How to prepare for UTMB — Complete Guide

Preparing for UTMB is not just about adding long runs. This 171 km, 10,000 m elevation race around Mont Blanc demands expedition-level organisation: durable training, downhill resilience, night running in the mountains and logistics that are locked in well before race week.

Edition
28 August 2026
Distance
171 km
Elevation +
10,000 m
Location
Chamonix, France
Difficulty
Extreme

Race overview

UTMB is the benchmark race for many ultra-runners because the course stacks every stressor in one event: long climbs, pounding descents, night sections, volatile mountain weather and an effort that can easily stretch across two days. Even for strong runners, the real challenge is not one single climb. It is the cumulative effect of repeated climbing and descending, eating under stress, staying focused after poor sleep and still making good decisions all the way back to Chamonix.

That is why the physical build-up has to be specific. You need aerobic depth, but you also need legs that can handle downhill damage and a pacing model that is happy to hike early. UTMB punishes ambition in the first half. The most useful sessions are the ones that build durability: long mountain outings, back-to-back weekends, pole practice, night nutrition tests and technical trail work when your foot placement is no longer sharp.

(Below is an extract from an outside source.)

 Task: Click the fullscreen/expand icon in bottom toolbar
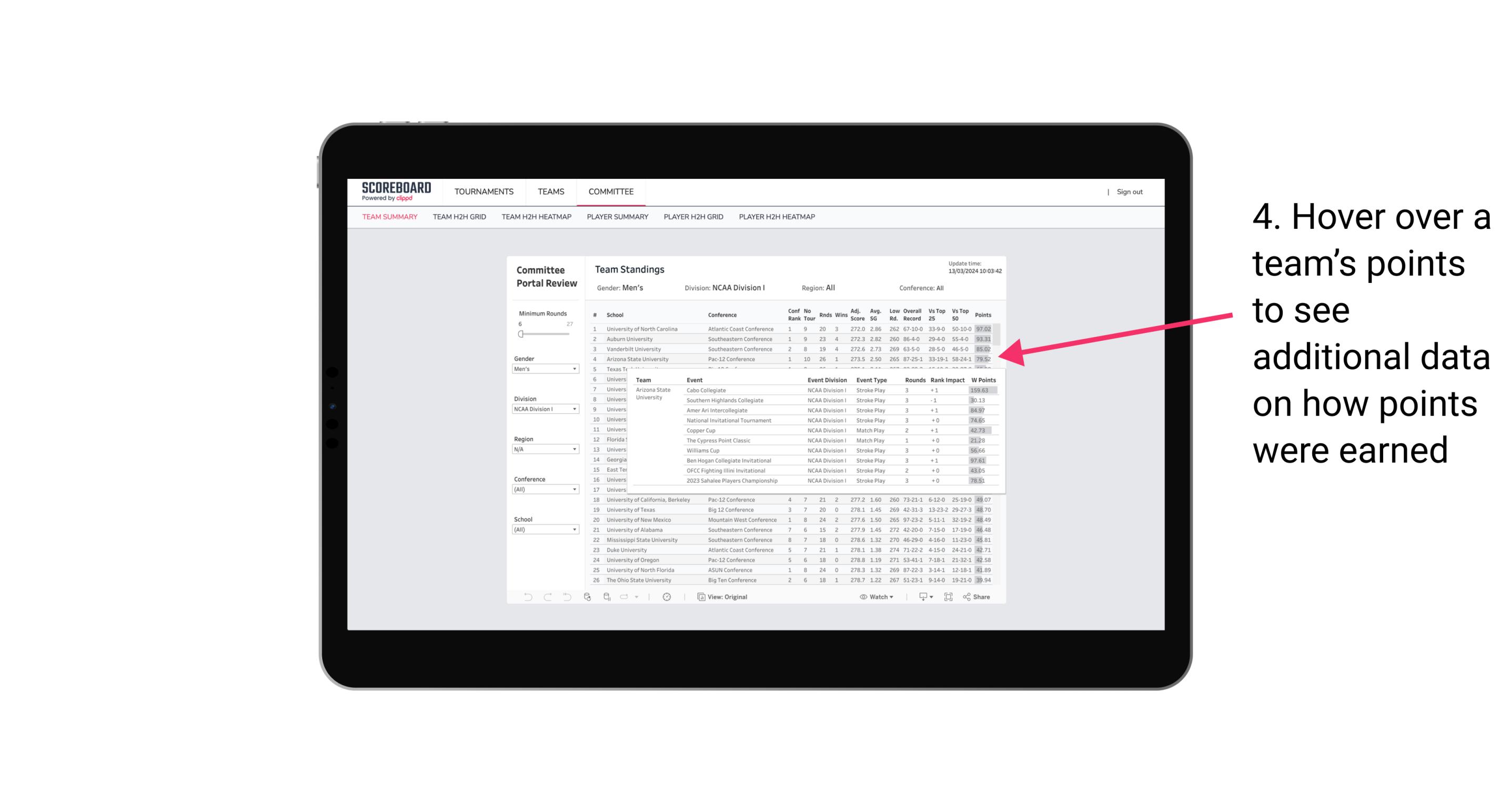(x=949, y=597)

What you actually need to prepare

A serious UTMB plan also includes the weeks around the race, not just the training blocks. The goal is not to feel explosive. The goal is to arrive fresh, organised and able to sustain a long effort with a stable stomach. You should rehearse exactly what you will use on the day: headlamp, waterproof shell, warm layers, gloves, bottles, carbohydrate sources and aid-station strategy. Late improvisation is expensive once the race starts.

Logistics to solve early

Logistics are almost as demanding as the course itself. Accommodation in Chamonix disappears early, prices rise quickly and moving around the valley gets slower during UTMB week. You also need a clear plan for bib pickup, race bags, post-finish recovery and any family or crew travel. Mandatory gear can change with the forecast, so your pack should be built around weather margins rather than the theoretical minimum.

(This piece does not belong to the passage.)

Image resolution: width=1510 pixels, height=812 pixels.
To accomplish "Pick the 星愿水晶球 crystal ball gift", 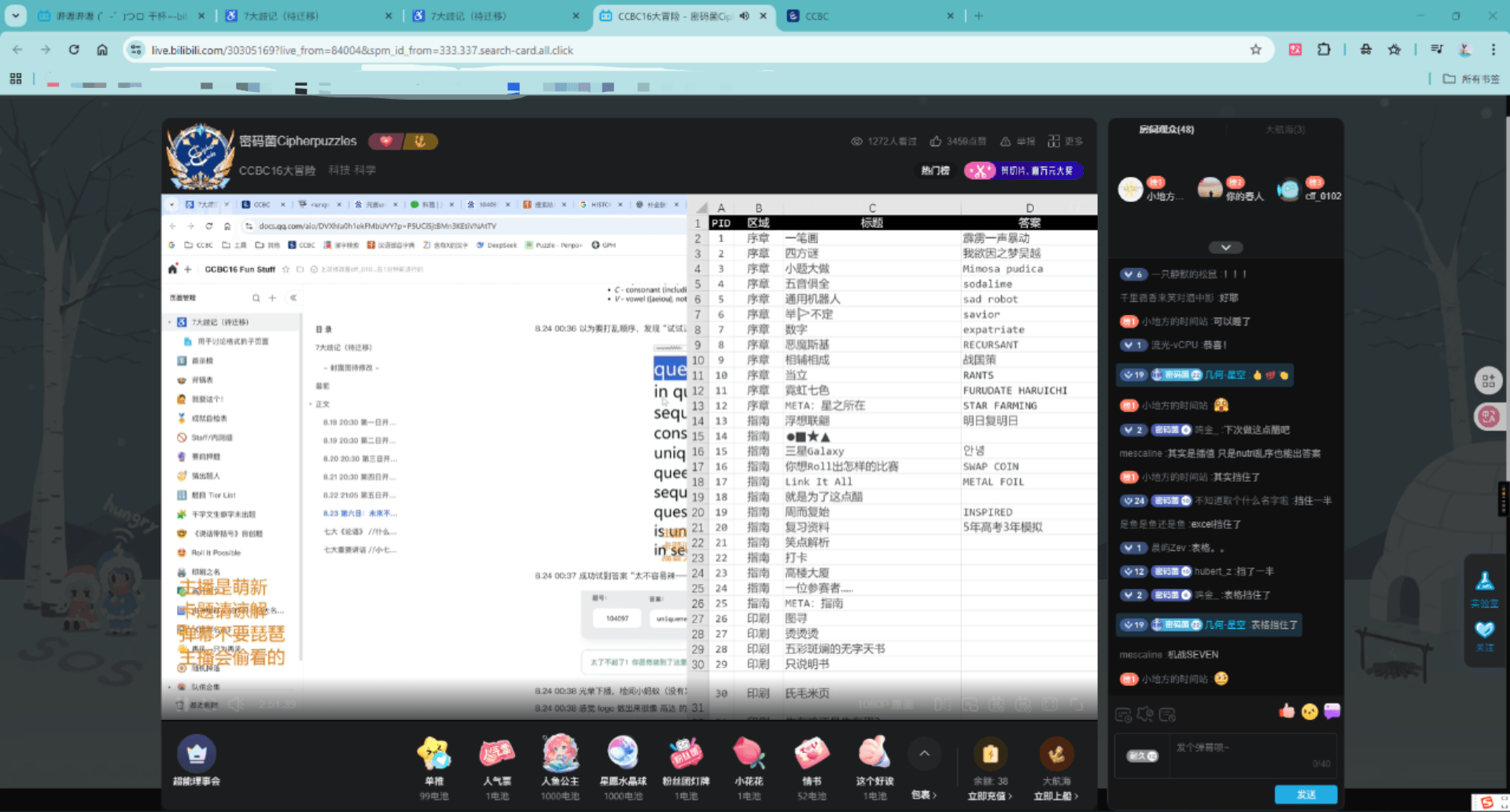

The safest approach is to treat UTMB like a full project: training timeline, gear checklist, nutrition plan, transport plan and accommodation plan. The TrailCompanion race page gives you the base information; the Prep then turns that into concrete actions across the calendar, with fewer missed details and far less mental load.

Turn the guide into action

If your goal is to finish well, the key question is not "can I run 171 km?" but "am I ready to manage 171 km of decisions while tired?" Building your prep early gives you that edge. The clearer your logistics are before August, the more energy you can keep for pacing, eating early, sleeping just enough and returning to Chamonix in control of your race.